*** Source information

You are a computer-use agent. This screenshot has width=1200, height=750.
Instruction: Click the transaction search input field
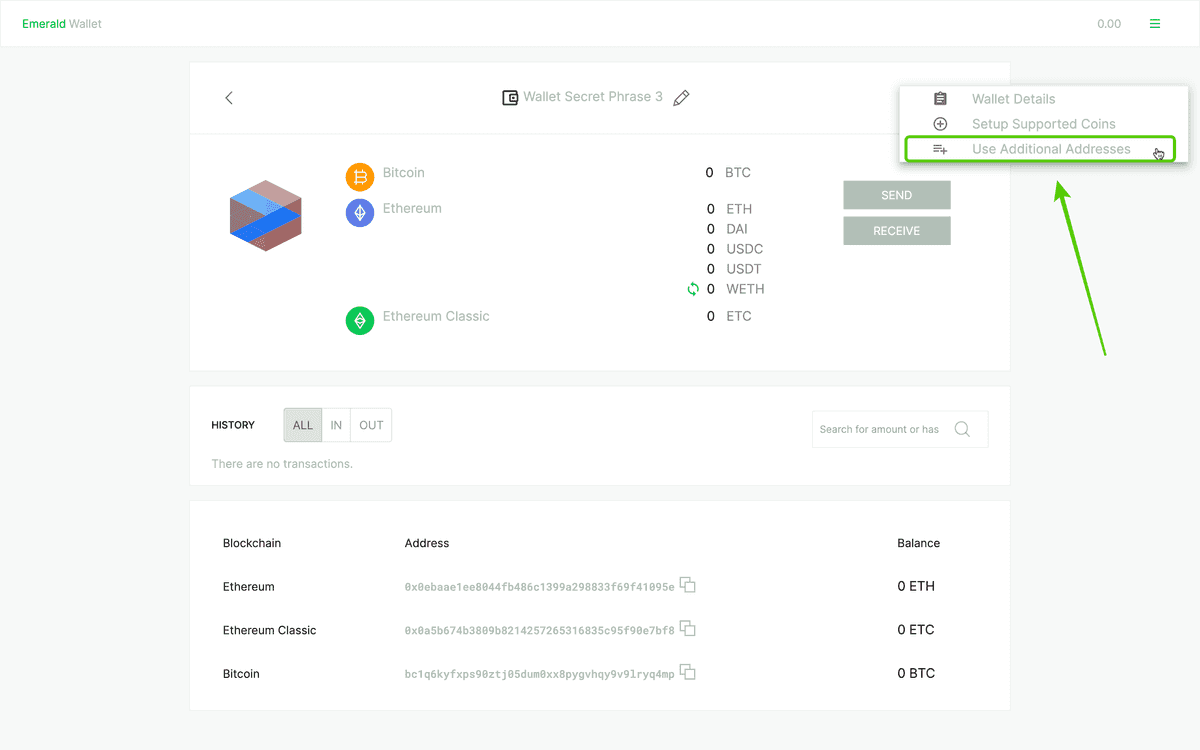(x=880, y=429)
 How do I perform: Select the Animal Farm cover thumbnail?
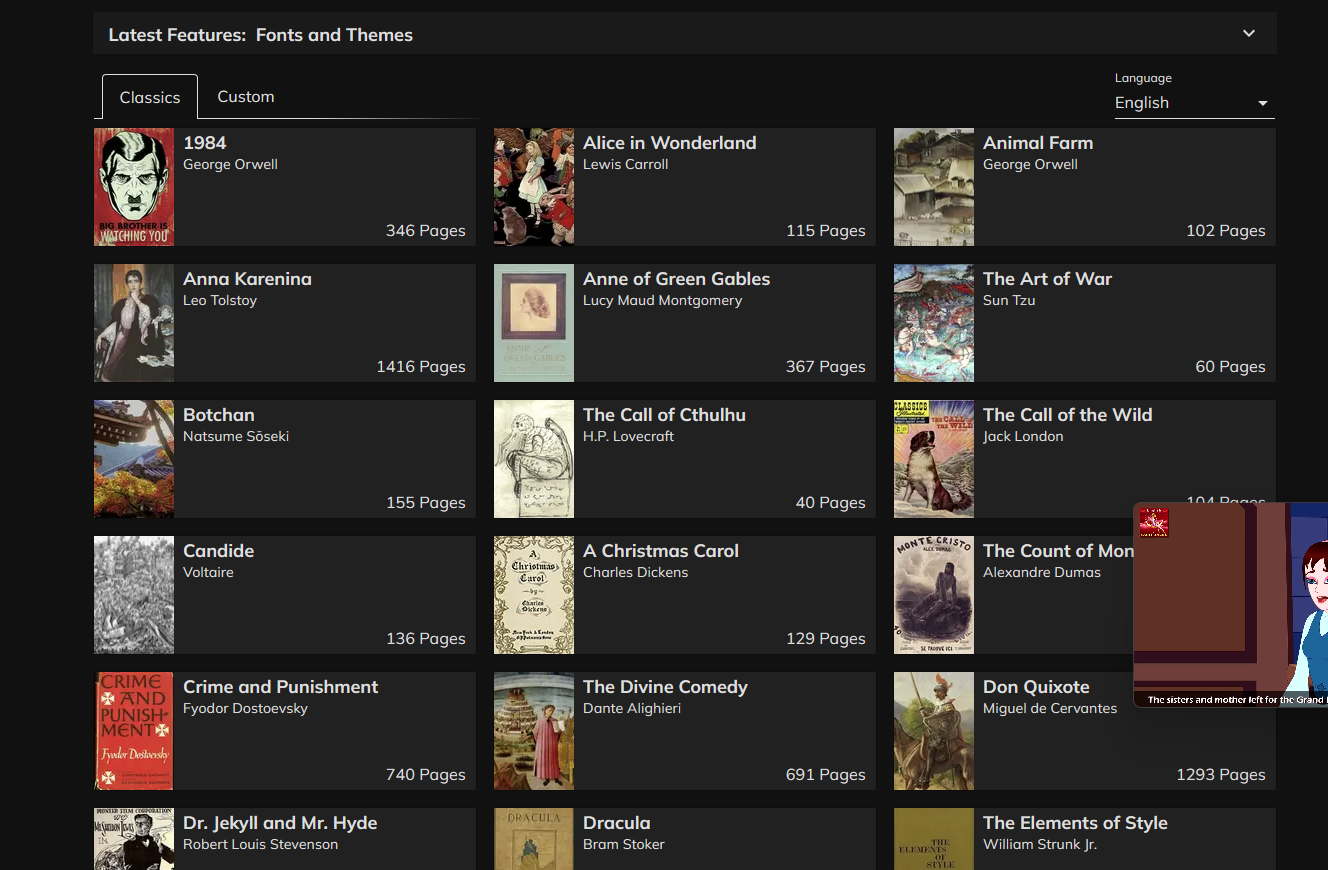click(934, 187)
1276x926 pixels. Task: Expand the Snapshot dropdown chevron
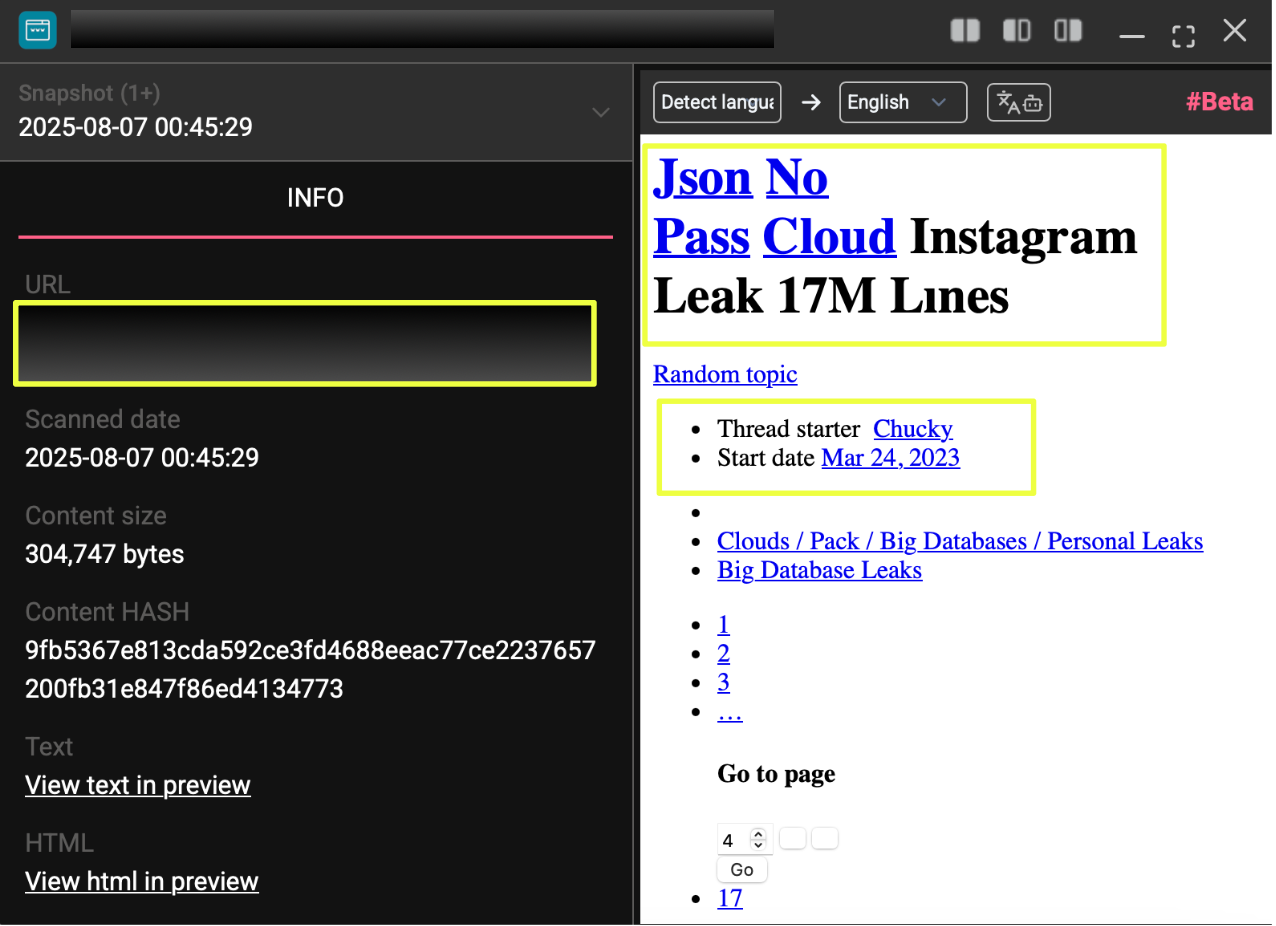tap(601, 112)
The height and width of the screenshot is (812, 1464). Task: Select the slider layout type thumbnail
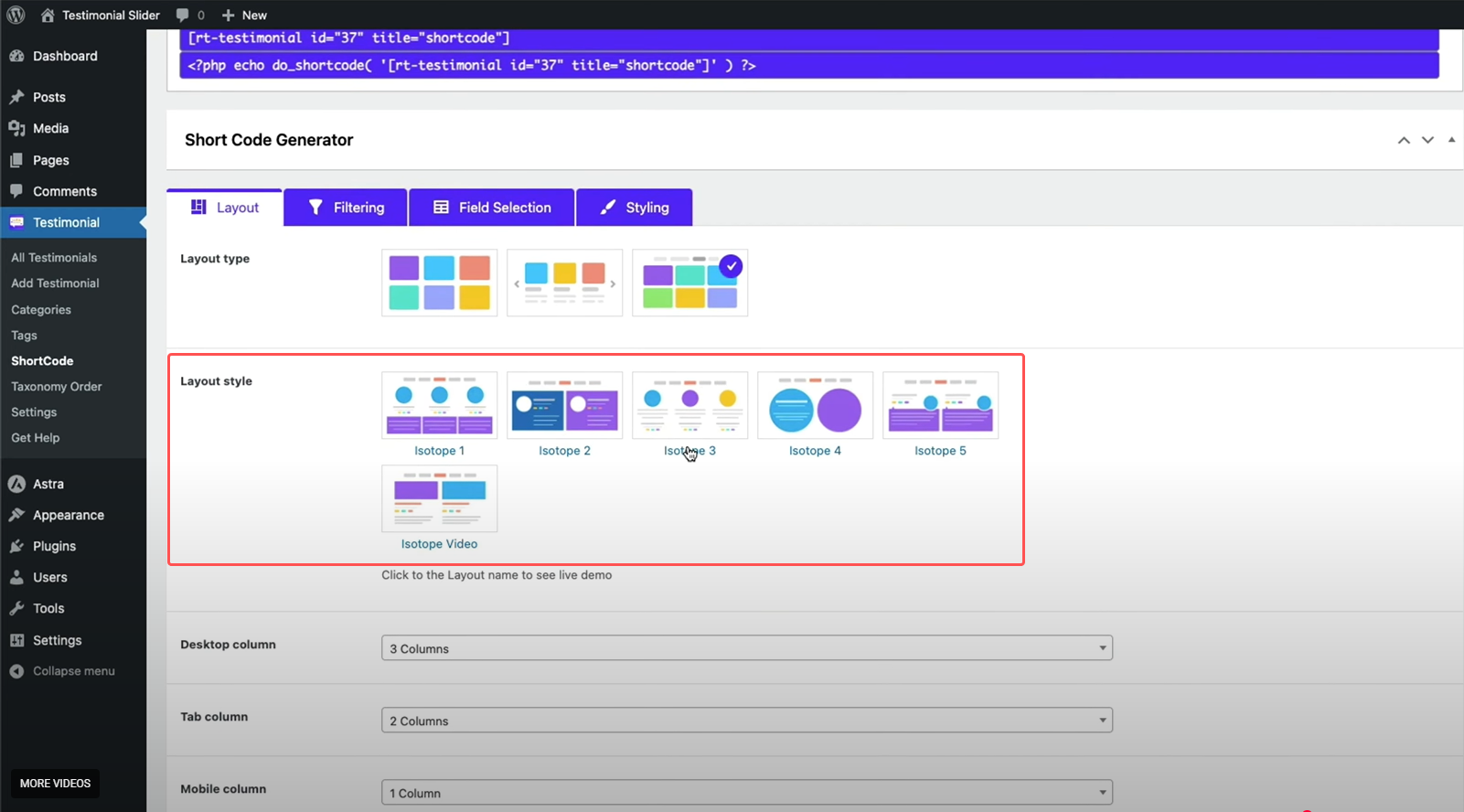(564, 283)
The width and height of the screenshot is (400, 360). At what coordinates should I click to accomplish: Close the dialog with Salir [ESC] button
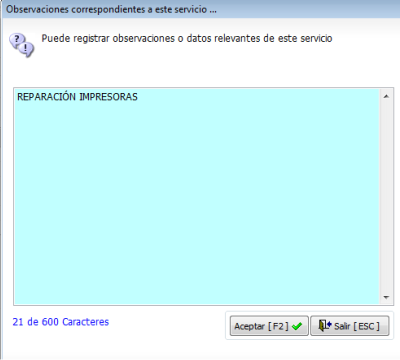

******

**What to produce:** Nothing but the lines from the one with "Instruction: Click the" through the last line of the records should appear in your answer, each exactly as written and without pictures.

**Finished exercise:**
Instruction: Click the transaction search input field
(x=880, y=429)
 How do I perform: Select the Animal Farm cover thumbnail?
click(934, 187)
1276x926 pixels. Task: Expand the Snapshot dropdown chevron
tap(601, 112)
The height and width of the screenshot is (812, 1464). Task: Select the slider layout type thumbnail
(564, 283)
The width and height of the screenshot is (400, 360). At what coordinates should I click to accomplish: Close the dialog with Salir [ESC] button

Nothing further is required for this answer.